Based on previously reported asymmetric protonations of enol silanes with phenols,[22] we speculate that the protodesilylative kinetic resolution is initiated via protonation of the achiral BCA reagent by the IDPi catalyst 4d to form an ion pair [BCAH]+ X*–. In fact, the formation of this species was supported by ESI-MS (see the Supporting Information, Figure S10). As the enantioselectivity depends on the proton source, we propose that it is this complex and not the free IDPi catalyst that engages in the enantioselective protonation of the (R)-enol silane, leaving the corresponding (S)-enantiomer untouched. This step furnishes the same silyloxocarbenium–IDPi ion pair intermediate that is also generated in the corresponding forward reaction.

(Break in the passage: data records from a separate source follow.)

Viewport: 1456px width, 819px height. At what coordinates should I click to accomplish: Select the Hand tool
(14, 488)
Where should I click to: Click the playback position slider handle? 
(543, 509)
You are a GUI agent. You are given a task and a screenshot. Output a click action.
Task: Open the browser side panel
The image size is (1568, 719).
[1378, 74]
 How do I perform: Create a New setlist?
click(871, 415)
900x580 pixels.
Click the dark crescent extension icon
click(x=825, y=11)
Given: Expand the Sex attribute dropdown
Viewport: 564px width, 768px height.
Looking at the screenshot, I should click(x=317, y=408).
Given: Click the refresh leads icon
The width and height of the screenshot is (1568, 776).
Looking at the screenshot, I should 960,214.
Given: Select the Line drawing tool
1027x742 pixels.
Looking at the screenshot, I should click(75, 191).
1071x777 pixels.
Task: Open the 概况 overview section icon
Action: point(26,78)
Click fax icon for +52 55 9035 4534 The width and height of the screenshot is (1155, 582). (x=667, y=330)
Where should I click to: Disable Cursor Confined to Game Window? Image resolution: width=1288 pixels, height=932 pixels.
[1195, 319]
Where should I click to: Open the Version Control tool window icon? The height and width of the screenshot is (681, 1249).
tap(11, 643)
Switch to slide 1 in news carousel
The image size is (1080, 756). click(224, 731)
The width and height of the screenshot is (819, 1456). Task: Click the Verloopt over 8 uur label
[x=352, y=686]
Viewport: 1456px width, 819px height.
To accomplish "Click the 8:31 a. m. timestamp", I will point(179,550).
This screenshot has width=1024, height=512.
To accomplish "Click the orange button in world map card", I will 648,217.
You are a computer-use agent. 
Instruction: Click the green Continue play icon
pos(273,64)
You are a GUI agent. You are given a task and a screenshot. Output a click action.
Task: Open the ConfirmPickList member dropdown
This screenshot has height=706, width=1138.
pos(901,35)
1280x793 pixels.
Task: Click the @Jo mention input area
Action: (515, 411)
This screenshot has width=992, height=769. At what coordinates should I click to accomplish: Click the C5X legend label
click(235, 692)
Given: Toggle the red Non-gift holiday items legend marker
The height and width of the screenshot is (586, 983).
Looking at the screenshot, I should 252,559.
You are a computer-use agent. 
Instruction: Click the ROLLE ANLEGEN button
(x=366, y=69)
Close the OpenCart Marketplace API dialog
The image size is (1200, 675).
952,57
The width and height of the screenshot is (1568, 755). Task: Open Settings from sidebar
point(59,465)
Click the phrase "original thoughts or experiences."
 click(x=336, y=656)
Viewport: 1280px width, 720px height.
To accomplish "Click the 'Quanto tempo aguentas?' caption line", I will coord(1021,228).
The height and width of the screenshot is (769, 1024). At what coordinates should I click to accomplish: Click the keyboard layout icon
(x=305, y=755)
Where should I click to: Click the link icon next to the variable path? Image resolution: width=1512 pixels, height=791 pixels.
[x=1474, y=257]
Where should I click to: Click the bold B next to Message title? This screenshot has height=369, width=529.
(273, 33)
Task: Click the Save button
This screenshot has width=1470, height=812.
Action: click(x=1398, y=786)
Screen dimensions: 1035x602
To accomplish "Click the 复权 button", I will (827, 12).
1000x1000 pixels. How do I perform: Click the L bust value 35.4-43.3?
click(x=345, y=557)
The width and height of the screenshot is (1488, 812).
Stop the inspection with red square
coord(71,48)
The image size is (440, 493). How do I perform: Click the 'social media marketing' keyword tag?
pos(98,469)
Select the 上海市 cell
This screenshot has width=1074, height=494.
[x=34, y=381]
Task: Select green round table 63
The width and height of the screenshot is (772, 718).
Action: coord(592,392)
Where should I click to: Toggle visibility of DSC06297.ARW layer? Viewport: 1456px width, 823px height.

Finally, the catalytic cycle is completed upon desilylation of the oxocarbenium ion by the carboxylic acid BCA, liberating ketone 1 and ester BCA–TBS, while regenerating the IDPi catalyst (Scheme F, left).

We report a general asymmetric catalytic methodology for tautomeric σ-bond metathesis reactions between ketones and enol silanes. Our reactions are catalyzed by strong and confined acids and enable both desymmetrizations of achiral cyclic ketones and kinetic resolutions of racemic cyclic enol silanes. Our findings suggest further utility in selective reactions of carbonyl compounds and enol silanes.